L'histoire avec Abimélek soulève bien des questions. D'un côté, il y a le désir même de faire passer sa femme pour sa soeur afin de se protéger des problèmes. De l'autre, il y a l'intervention de Dieu dans la situation, du côté d'un homme qui se conduit pour le moins de manière étrange et lâche. Comment comprendre tout cela ? De quoi Abraham a-t-il si peur ? Pourquoi ne compte-t-il pas sur l'aide de Dieu ? Il est tout naturel qu'Abraham, s'il pensait du mal d'Abimélek, ait dû craindre pour sa vie. Le seul moyen de contracter un mariage légal avec une femme mariée était de faire d'elle une veuve. On pouvait épouser une veuve, la loi serait formellement respectée. En présentant Sara comme sa soeur, Abraham voulait de toute évidence éviter précisément ce scénario. Il s'agissait simplement de survivre à tout prix, même au prix d'une violation feinte de la fidélité conjugale.

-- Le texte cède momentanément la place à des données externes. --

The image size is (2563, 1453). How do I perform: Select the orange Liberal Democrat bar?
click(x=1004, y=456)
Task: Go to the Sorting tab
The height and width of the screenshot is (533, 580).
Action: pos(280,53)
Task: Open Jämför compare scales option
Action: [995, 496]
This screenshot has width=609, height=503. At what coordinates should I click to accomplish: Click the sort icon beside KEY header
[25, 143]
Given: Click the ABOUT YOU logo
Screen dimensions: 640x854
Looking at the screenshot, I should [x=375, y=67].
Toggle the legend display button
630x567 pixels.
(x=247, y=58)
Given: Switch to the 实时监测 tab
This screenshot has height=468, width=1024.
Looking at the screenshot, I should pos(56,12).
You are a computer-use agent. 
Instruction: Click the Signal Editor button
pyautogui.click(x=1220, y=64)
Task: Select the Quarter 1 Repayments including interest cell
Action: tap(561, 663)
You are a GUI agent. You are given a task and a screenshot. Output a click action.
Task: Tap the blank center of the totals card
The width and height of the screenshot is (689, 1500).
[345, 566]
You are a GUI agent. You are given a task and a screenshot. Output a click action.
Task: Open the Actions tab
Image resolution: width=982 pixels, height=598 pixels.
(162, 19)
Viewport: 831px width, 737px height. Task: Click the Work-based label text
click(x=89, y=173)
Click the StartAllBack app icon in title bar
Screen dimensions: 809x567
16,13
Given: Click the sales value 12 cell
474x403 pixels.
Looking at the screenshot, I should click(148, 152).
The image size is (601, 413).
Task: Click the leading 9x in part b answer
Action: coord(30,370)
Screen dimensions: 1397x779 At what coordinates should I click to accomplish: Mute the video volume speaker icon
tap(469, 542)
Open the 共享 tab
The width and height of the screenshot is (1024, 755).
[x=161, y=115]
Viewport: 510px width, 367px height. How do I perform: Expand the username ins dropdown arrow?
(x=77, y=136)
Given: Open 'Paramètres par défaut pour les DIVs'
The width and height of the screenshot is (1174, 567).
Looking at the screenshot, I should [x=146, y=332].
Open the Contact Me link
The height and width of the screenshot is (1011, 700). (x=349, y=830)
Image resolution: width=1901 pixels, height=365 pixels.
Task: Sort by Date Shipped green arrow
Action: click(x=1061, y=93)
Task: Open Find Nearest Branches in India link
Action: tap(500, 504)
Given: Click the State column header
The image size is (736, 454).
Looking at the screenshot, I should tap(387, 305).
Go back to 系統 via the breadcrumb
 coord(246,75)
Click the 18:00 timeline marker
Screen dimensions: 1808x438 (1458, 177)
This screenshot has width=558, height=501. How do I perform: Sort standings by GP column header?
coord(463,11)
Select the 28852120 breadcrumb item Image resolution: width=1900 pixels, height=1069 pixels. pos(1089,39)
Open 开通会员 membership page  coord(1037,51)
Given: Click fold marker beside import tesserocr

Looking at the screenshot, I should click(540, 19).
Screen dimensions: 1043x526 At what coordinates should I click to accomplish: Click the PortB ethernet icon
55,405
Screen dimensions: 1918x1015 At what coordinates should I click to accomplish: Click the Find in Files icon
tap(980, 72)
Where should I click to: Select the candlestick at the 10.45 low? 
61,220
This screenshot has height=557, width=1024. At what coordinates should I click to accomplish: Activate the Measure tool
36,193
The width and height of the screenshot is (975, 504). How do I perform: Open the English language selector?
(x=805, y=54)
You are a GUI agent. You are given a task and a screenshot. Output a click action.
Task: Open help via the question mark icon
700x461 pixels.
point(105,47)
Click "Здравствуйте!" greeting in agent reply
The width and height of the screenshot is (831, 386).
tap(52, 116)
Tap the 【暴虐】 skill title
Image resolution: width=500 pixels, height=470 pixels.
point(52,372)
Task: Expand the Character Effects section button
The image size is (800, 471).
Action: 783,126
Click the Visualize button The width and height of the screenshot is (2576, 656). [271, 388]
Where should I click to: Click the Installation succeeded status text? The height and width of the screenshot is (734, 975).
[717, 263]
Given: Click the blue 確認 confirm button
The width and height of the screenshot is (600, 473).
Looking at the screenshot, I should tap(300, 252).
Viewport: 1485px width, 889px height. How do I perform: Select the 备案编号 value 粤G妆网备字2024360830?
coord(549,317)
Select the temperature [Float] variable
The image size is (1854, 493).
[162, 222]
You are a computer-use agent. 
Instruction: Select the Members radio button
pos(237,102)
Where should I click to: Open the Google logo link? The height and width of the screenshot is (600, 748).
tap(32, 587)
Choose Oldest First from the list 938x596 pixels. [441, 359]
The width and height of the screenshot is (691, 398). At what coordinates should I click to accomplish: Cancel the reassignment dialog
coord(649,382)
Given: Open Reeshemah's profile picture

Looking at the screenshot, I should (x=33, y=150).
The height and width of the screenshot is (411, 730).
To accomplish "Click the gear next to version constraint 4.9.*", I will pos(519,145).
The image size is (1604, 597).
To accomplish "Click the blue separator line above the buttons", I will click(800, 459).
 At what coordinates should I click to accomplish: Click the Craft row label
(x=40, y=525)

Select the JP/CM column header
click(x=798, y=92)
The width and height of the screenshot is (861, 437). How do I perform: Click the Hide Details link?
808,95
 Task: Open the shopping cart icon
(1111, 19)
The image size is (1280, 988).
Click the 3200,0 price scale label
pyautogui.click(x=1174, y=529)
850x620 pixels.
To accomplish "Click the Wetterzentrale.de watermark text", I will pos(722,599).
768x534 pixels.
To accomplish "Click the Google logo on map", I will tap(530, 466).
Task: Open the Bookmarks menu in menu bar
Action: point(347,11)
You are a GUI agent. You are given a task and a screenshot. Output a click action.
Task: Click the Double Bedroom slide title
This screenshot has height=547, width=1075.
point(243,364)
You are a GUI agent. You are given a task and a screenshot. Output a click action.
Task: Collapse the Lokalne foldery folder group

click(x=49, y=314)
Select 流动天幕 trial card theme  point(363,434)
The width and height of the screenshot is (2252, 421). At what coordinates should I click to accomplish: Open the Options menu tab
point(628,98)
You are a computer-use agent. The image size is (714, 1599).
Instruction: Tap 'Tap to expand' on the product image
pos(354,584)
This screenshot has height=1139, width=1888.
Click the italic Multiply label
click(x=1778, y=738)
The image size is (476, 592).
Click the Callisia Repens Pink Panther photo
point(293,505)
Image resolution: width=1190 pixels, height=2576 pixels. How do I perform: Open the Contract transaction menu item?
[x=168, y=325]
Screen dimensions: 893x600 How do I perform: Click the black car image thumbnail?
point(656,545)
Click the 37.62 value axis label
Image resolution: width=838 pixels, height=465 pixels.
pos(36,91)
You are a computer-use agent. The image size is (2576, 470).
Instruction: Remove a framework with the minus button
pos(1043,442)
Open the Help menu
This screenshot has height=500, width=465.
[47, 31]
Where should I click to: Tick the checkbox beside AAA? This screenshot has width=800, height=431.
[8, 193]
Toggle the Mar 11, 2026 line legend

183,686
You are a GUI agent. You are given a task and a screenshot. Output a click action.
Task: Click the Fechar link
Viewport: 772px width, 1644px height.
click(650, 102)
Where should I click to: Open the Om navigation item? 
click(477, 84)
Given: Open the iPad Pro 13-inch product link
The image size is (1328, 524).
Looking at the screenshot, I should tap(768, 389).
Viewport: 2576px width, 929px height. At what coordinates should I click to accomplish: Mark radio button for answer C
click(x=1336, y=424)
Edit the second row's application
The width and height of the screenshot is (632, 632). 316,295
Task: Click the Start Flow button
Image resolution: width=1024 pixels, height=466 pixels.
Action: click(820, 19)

Feinte, parce que forcée : en aucune autre circonstance ni Abraham ni Sara n'auraient évidemment accepté une telle chose. Abraham, alors, ne compte pas beaucoup sur Dieu : il ne sait pas encore comment ni quand Dieu voudra intervenir dans sa vie. Abraham a sa propre expérience de la rencontre avec Dieu, mais il n'a pas encore de représentations stables des relations avec Dieu. Aujourd'hui, nous savons, au moins en théorie, que Dieu ne nous abandonne jamais. Dans l'Antiquité, on voyait les choses autrement : aucun dieu n'était tenu de rester constamment auprès de l'homme. Les dieux venaient et repartaient, apparaissaient et disparaissaient. On pouvait demander de l'aide à son dieu, on pouvait espérer son intervention, mais il était impossible d'en être sûr. Abraham devait regarder son Dieu ainsi, car il était un homme de son temps. Il ne savait pas encore par expérience ce que signifie l'omniprésence de Dieu. Les dieux païens n'étaient pas ainsi : ils apparaissaient et disparaissaient justement parce qu'ils ne pouvaient pas être partout à la fois.
Le Dieu d'Abraham était autre : l'Unique n'est pas comme les dieux païens. Mais Abraham ne le savait pas encore ; il devait encore se convaincre que pour son Dieu il n'y a pas de distances. Quant à Abimélek, il en savait encore moins et agissait, selon son propre témoignage, d'un coeur pur et sans arrière-pensée. C'est pourquoi Dieu l'arrête par un simple avertissement : Abimélek n'avait aucune faute dans ce qui se passait. La leçon principale était ici pour Abraham, non pour Abimélek. Une leçon qui peut nous paraître aujourd'hui tout à fait évidente, mais qui était nouvelle pour Abraham, comme tout ce qui, dans sa vie, touchait à son Dieu.